Oscar Mata said he feels taken advantage of by the production company behind the Border Security: Canada's Front Line series after he was asked to sign a release form while in custody.
Mata said he signed the TV show's release form without understanding what it was. He said he was confused, and thought the producers were immigration officials.
"I don't want to be the face of illegal people," he said.
"Because people will say all the Mexicans come like that, and we're not just the Mexicans — we're too many people from lots of countries," he said.
Early Wednesday morning, friends and supporters accompanied Mata to Vancouver International Airport, where he readied for his 6 a.m. PT flight back to Mexico. He said the raid and subsequent deportation has turned his life upside down.
"I'm a hard worker, I have a career I had everything. Just because I lost my status, I lost everything."
Mata came to Canada five years ago and admits he stayed illegally after his student visa expired.
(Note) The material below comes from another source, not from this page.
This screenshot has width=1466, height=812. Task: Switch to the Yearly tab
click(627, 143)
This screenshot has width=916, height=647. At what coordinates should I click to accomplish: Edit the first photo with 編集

He had been working at the construction site for three months when officers with Canada Border Services Agency arrived last week and arrested him and seven others suspected of violating immigration and work permit rules.
The arrests drew national interest and widespread criticism, due to the presence of a reality TV show's film crew during the raid. Documents obtained by CBC News showed that Public Safety Minister Vic Toews personally approved the collaboration between the Border Security show and the CBSA.
Toews defended his position Monday, stating that the show was a documentary of what CBSA officers encounter, and said "the privacy of individuals is protected at all times."